Now, the work of art can be judged solely on its own merits isolated from historical context and authorial voice, it is true. Nevertheless, as Emily Dickinson wrote, "There is a certain slant...." that is generated from the pen of the artist that gives a work its full intensity and meaning. Why else would different people be moved and interested in certain authors' works?
However, there are schools of critical theory that say reading about an author's life is irrelevant to understanding the text and therefore actually detracts from the meaning of the text. Part of the argument goes that if you are preoccupied with thoughts of the author's life and the influence of that life on the text, you are not actually reading the text, you are, in fact, reading your own intertextual interpretation of the text. This is thought to be a disservice to the text. Having said this, one reason to read about the author first may be to inspire curiosity about what such a person might have to say.
As I agree with the other posters, I find that the research of an author is important because it offers a background in the period from which the author wrote.
Knowing the characteristics of the Romantic period help when reading Shelley or Dickinson. A reader will come to understand more deeply why an author fits into a specific genre and how the characteristics of their writing is evident of the period from which they came from.
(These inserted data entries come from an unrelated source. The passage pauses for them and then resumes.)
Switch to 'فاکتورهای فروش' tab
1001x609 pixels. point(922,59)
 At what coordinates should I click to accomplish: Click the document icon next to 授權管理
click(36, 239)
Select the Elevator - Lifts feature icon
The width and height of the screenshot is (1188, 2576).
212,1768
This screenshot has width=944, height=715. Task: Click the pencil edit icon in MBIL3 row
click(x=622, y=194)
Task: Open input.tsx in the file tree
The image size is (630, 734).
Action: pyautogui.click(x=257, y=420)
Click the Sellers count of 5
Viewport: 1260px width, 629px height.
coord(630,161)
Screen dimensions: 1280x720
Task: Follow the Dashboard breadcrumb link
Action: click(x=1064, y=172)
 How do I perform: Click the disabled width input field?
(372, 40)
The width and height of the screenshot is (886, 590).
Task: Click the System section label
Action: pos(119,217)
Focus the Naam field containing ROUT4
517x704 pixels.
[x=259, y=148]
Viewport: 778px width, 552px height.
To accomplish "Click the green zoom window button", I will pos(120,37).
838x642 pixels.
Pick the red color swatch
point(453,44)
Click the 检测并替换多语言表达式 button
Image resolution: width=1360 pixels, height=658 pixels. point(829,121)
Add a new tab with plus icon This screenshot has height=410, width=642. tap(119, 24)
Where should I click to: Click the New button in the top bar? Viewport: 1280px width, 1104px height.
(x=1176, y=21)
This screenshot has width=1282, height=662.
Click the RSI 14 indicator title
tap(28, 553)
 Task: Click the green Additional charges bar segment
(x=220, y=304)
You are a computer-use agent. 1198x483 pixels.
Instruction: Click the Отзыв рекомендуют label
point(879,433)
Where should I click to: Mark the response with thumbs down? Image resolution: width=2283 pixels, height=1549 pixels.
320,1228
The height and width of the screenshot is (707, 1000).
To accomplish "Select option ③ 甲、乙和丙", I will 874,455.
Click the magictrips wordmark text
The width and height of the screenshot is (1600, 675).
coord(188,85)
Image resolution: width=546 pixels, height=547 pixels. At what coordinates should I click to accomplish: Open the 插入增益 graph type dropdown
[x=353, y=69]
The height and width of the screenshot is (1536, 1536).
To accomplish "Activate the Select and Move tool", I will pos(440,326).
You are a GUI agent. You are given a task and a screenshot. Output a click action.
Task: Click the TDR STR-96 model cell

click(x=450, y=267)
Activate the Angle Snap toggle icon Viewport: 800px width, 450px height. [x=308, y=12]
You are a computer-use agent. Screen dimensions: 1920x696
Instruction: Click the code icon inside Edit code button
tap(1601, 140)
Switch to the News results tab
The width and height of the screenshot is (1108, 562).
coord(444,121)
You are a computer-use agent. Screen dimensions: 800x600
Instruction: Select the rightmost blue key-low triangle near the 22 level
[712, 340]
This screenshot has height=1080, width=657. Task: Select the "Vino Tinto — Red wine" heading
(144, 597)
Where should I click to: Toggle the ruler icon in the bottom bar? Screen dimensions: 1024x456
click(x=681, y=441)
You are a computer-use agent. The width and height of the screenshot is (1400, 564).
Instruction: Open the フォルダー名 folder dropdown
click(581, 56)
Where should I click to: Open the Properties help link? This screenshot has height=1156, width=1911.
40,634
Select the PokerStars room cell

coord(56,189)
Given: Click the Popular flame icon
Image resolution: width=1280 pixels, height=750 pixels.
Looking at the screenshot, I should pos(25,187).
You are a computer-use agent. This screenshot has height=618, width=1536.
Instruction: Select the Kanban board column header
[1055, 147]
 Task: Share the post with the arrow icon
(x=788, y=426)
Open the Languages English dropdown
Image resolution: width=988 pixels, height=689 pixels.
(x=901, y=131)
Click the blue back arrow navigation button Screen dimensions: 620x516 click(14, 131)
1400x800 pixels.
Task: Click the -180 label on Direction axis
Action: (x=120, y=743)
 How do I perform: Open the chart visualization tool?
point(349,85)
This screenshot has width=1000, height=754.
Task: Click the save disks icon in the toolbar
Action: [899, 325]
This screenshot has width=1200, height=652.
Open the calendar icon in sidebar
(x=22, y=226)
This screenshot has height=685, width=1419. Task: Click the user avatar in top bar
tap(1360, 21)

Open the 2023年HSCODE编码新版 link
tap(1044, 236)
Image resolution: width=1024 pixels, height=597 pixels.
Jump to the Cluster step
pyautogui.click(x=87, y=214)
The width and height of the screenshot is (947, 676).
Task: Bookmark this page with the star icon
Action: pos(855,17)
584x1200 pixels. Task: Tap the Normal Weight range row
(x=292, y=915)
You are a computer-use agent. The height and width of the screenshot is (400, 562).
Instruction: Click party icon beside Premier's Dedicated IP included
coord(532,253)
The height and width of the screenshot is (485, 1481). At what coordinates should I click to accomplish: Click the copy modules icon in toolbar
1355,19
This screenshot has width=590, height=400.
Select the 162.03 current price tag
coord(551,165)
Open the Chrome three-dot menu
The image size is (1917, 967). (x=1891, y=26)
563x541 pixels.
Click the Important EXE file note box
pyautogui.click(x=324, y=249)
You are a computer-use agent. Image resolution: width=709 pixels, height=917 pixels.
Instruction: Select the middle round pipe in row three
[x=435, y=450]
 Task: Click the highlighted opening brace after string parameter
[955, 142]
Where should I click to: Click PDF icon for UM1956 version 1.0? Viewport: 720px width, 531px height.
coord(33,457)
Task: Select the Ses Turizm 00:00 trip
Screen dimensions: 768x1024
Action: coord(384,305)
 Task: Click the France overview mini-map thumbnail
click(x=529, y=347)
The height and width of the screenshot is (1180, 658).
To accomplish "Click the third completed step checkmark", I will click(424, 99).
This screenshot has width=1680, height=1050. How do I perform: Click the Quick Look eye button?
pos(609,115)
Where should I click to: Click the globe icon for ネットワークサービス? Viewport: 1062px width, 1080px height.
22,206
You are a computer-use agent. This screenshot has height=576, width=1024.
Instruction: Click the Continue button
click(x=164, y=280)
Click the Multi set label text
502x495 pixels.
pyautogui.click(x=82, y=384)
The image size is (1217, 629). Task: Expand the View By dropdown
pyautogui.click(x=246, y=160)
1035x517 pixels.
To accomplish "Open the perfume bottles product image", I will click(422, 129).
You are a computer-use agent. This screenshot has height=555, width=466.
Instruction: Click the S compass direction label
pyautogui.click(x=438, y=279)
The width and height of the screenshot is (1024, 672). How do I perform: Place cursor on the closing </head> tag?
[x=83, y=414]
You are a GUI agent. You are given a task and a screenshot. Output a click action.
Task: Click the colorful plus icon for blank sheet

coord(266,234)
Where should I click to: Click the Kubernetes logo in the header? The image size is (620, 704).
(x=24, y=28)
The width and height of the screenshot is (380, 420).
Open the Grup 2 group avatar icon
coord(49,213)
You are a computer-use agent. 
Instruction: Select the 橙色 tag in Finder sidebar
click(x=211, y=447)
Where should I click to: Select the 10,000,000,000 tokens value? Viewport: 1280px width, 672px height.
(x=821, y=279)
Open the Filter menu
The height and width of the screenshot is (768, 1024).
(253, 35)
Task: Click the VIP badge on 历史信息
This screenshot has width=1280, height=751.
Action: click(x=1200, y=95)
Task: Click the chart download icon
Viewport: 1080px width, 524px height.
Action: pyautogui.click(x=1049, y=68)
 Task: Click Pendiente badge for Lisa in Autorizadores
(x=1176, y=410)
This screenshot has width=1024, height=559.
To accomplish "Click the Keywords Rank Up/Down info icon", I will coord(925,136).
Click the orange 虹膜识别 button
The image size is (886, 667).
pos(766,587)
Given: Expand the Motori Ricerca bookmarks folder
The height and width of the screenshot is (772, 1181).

Another reason that research is important is that it gives the reader a more global understanding of the author and the world at the time. Terms used in the text have often changed in meaning or usage (think Huck Finn or To Kill and Mockingbird). Readers need to understand the usage of the terminology and its appropriateness to the era.
Another reason to research the author is to understand important references and allusions within the work. In To Kill a Mockingbird for instance, the reader needs to be aware of certain influences of the time such as Jim Crow laws. The reader wouldn't understand all the references to innocence and injustice without knowing a little bit about the author and her time period. This can be especially true for non-fiction authors. Take the book Night by Elie Wiesel. If you didn't know that the author had survived a concentration camp during the holocaust or a least have an understanding of what happened during the holocaust, the book wouldn't make as much sense. Books like the Iliad and the Odyssey require research before reading. It would be impossible to understand the story without a good deal of background information.
I love this question, because it is one I get often from my students when I make them research an author before we start a new novel or play. Some of the reasons I give them why this is an important step are:
1. An author often writes from he or she knows. To understand fully why an author takes the position he or she does, or sets a play where he or she does, it is helpful to know what influences shaped his or her beliefs and experiences.
2.Knowing when an author wrote and published his work will help you figure out the style of his writing. For example, Hawthorne writes lengthy, compound sentences because it was the prevailing style of the day, whereas Hemmingway writes in a journalistic style, as he lived in a more modern era where that was the style of choice.
3. Tone can be more fully understood by understanding the personality of the author.
4. In researching the people that were important in the author's life, the reader can often find the basis for the major characters in the book, which allows the reader insight into why the characters behave as they do.